Microdomain structure change and macroscopic mechanical response of styrenic triblock copolymer under cyclic uniaxial and biaxial stretching modes

The mechanical stretching behavior of the poly(styrene-b-ethylene-co-butylene-b-styrene) (SEBS) triblock copolymer (87 wt% polyethylene-co-butylene (PEB), 13 wt% polystyrene (PS)) was investigated under three different stretching modes and through in situ small-angle X-ray scattering (SAXS) analysis. The strain energy density function was investigated based on the stress and stretching ratio (λ) relationship under uniaxial, planar extension, and equi-biaxial stretching modes.
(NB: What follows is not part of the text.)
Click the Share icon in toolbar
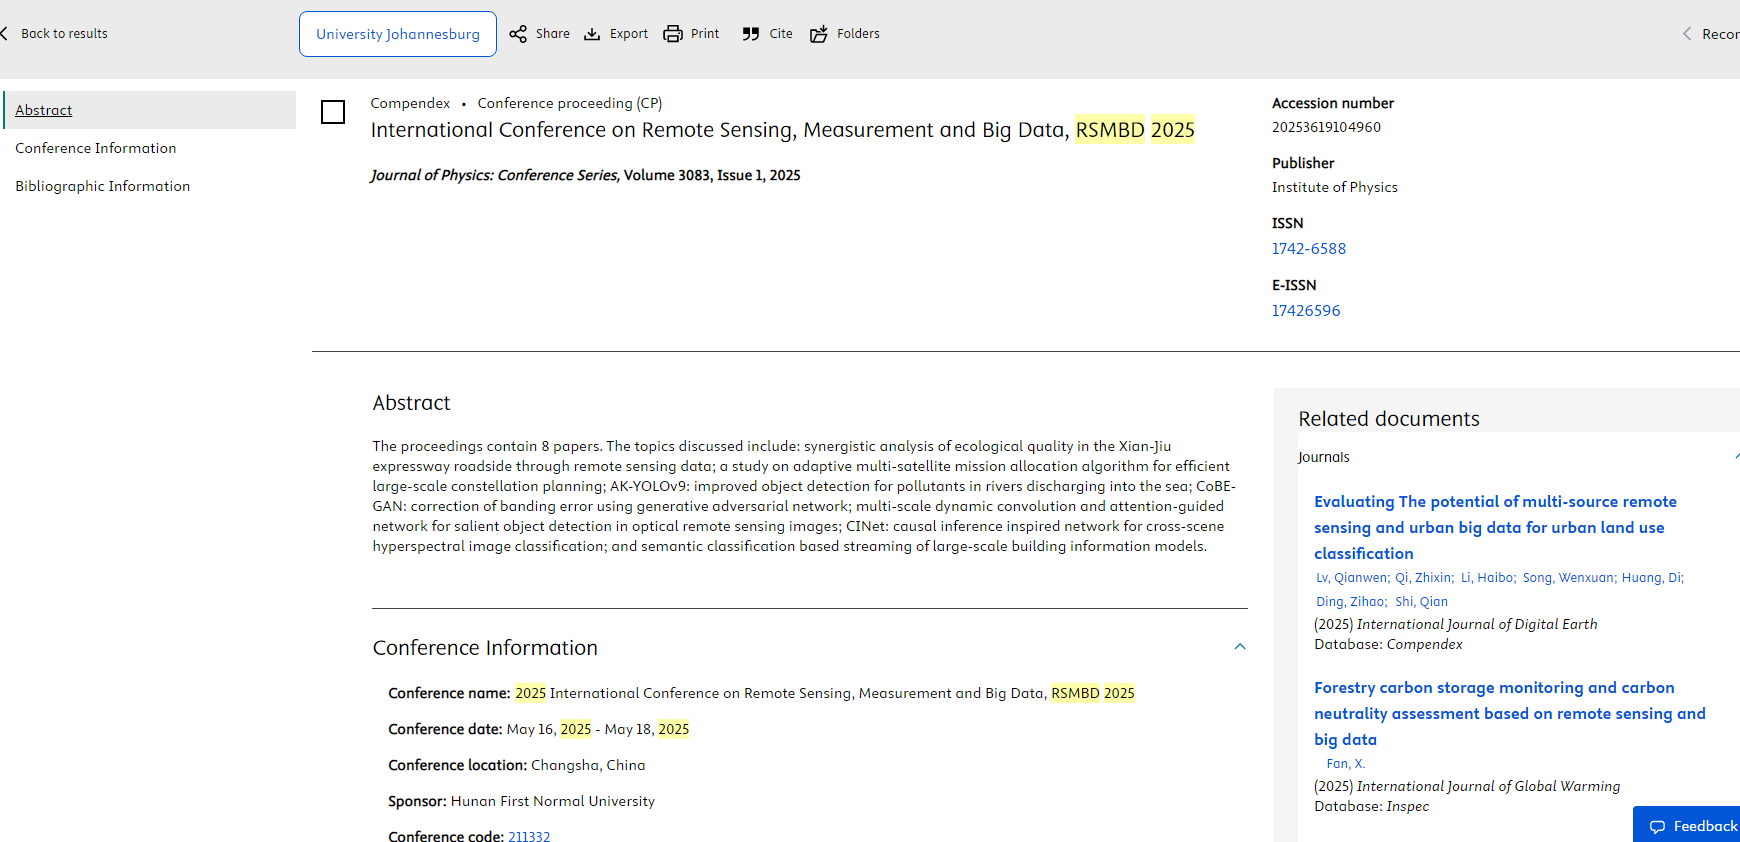 [x=518, y=34]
As a result, the cross-effect of strain represented by the second invariants of the deformation tensor (I₂) was identified, and only the Ogden model found to fit the data. In the cyclic stretching tests, SEBS exhibited smaller hysteresis during cyclic equi-biaxial stretching compared to uniaxial stretching. In other words, the Mullins effect was found to be more obvious for uniaxial stretching than equi-biaxial stretching. The λ and the stretching ratio obtained from the crystal planes by SAXS (λ_SAXS) were compared to investigate the relationship between the change in the microdomain structure and the macroscopic mechanical properties. Thus, affine deformation was found to occur in the smaller λ region for both uniaxial and equi-biaxial stretching and deviation from affine deformation occurred for uniaxial stretching in the larger λ region. This is because the entangled loops of PEB chains serve as cross-linking points when the films are stretched under equi-biaxial stretching.